*** Opening of Excerpt ***

Bianca Jones Marlin

DEPARTMENT OF PSYCHOLOGY
2025-26

Bianca Jones Marlin is a neuroscientist and Herbert and Florence Irving Assistant Professor of Cell Research at the Zuckerman Institute at Columbia University in New York City. 

Her research investigates how organisms unlock innate behaviors at appropriate times, and how learned information is passed to subsequent generations via transgenerational epigenetic inheritance. Marlin combines neural imaging, behavior, and molecular genetics to uncover how learned behavior in the parent can become innate behavior in the offspring— work that promises to make a profound impact on societal brain health, mental well-being, and parenting.

Prior to joining the faculty at Columbia,Marlin completed her postdoctoral work under the mentorship of Nobel Laureate Richard Axel, where she investigated how trauma experienced by parents affects the brain structure and sensory experience of their future offspring. 

Marlin’s work has been recognized with several awards and honors. Her research and perspectives have been featured in The Wall Street Journal, The New York Times, The Washington Post, National Geographic, Discover Magazine, and Forbes, among others.

In Paris, Jones Marlin will advance her collaborative project TRANSMIND, investigating how imagined sensory experiences—“fictive memories” generated via optogenetics—might be biologically encoded and inherited across generations. Working closely with French collaborators at ESPCI Paris and utilizing resources at Reid Hall, she will deepen the understanding of how brain plasticity links imagination, trauma, and inheritance, with implications for mental health and generational healing.

*** Close of Excerpt ***
*** Opening of Data extracts ***

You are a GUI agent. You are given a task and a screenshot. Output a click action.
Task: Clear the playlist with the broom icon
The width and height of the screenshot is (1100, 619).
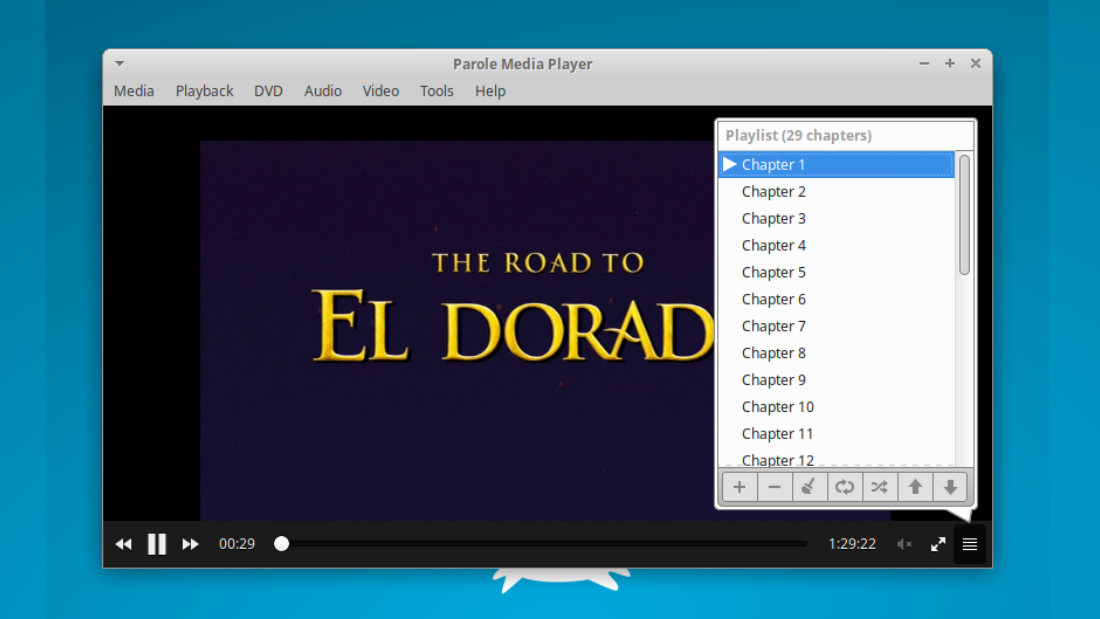coord(809,487)
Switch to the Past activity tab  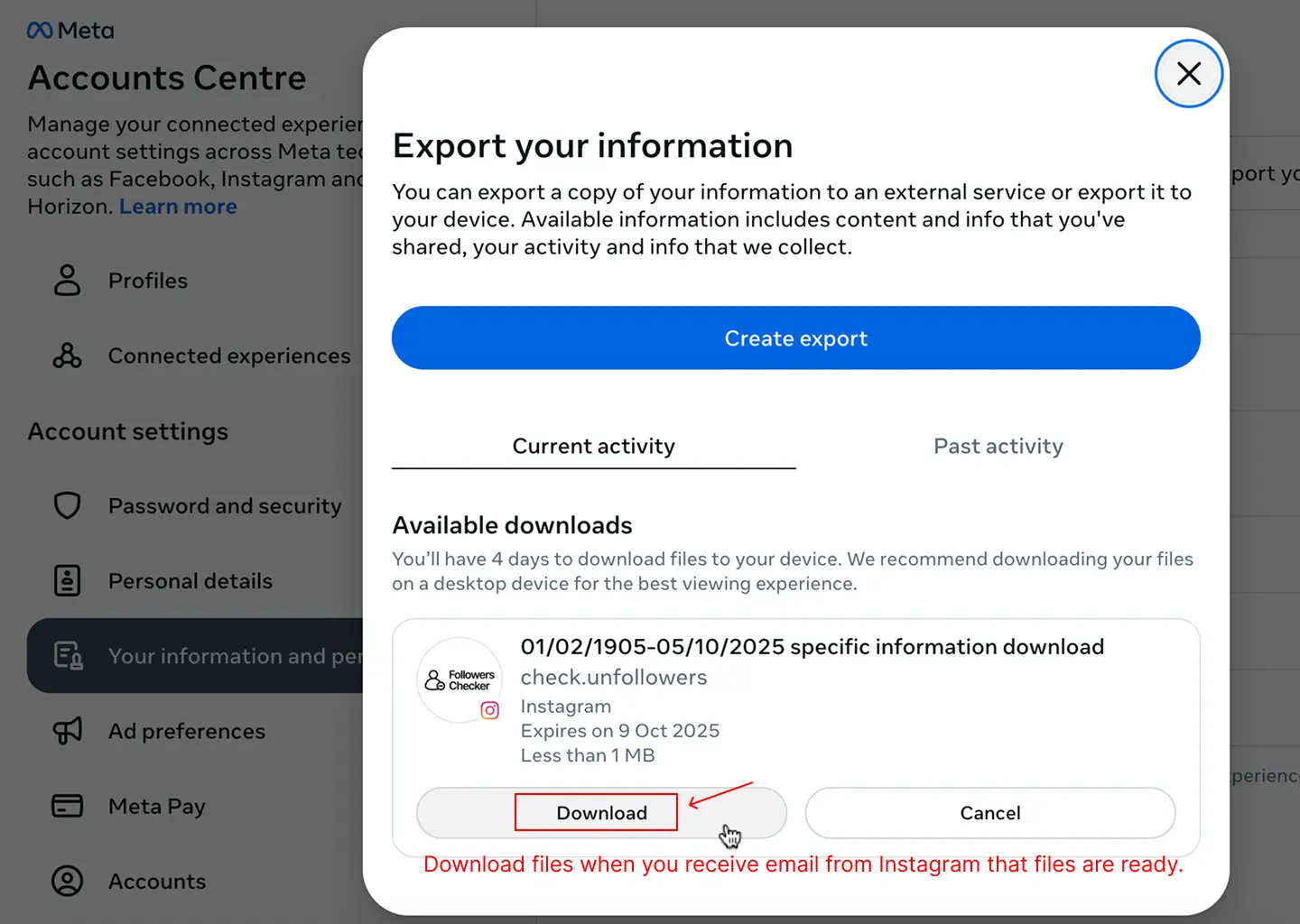click(x=998, y=447)
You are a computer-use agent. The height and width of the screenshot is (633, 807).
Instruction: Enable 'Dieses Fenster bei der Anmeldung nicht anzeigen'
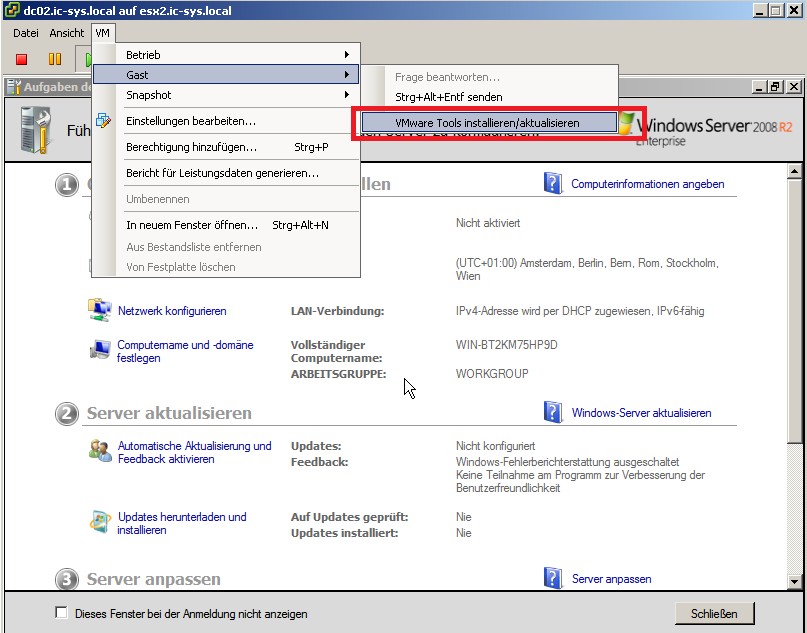(x=62, y=613)
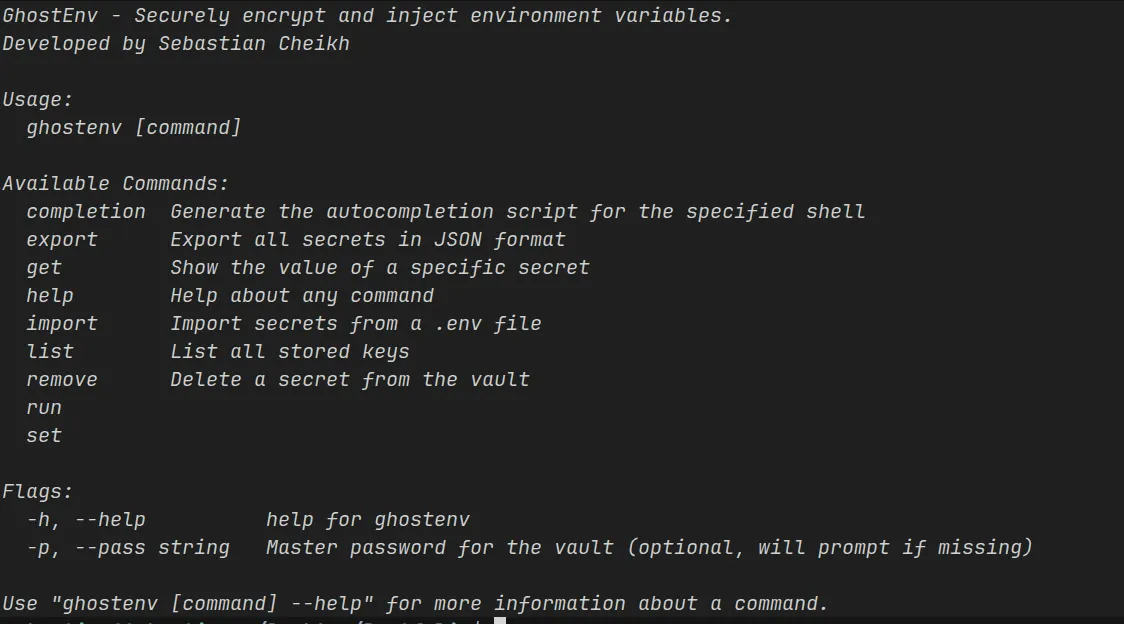
Task: Click the author name 'Sebastian Cheikh'
Action: pos(254,44)
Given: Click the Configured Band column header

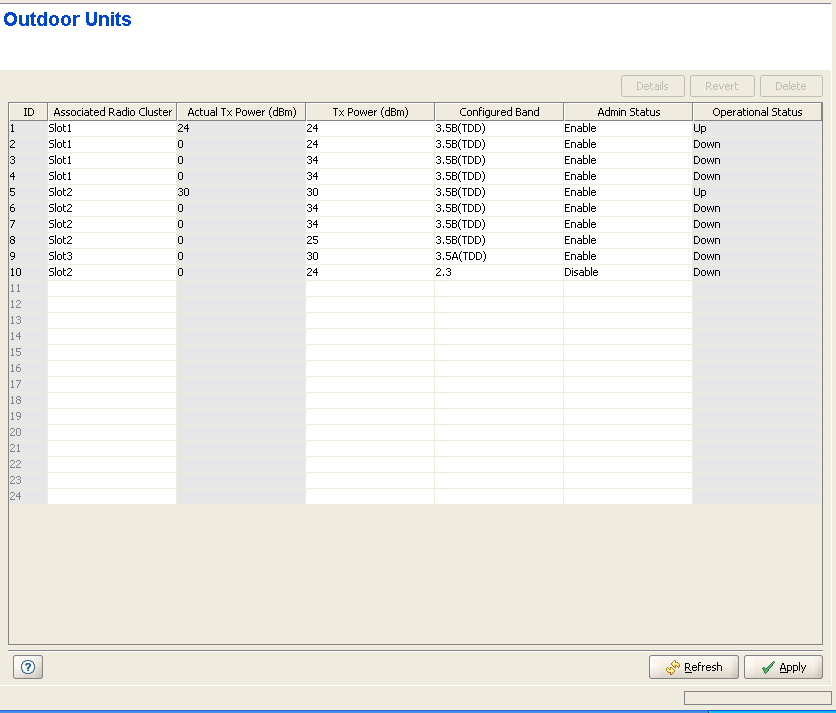Looking at the screenshot, I should click(x=499, y=112).
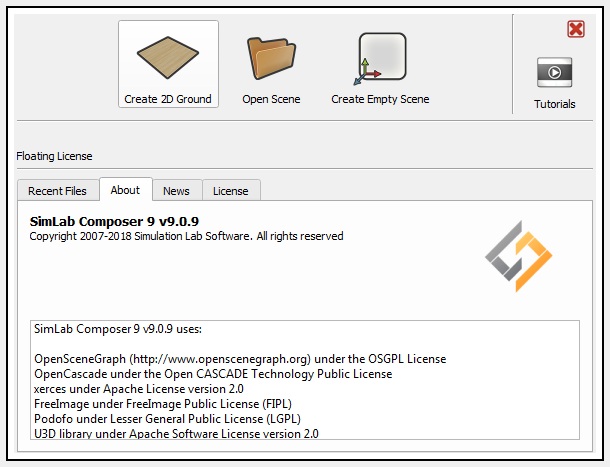Viewport: 610px width, 467px height.
Task: Click the Create 2D Ground wooden plane icon
Action: [168, 57]
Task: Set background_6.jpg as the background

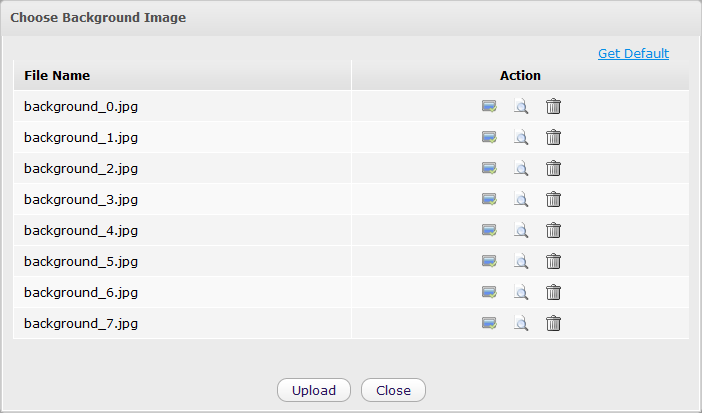Action: 489,292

*** Close of Data extracts ***

# Task requirements
Reproduce the passage from the Bianca Jones Marlin profile above, starting at "Prior to joining" and ending at "Forbes, among others.".

# Answer box
Prior to joining the faculty at Columbia,Marlin completed her postdoctoral work under the mentorship of Nobel Laureate Richard Axel, where she investigated how trauma experienced by parents affects the brain structure and sensory experience of their future offspring. 

Marlin’s work has been recognized with several awards and honors. Her research and perspectives have been featured in The Wall Street Journal, The New York Times, The Washington Post, National Geographic, Discover Magazine, and Forbes, among others.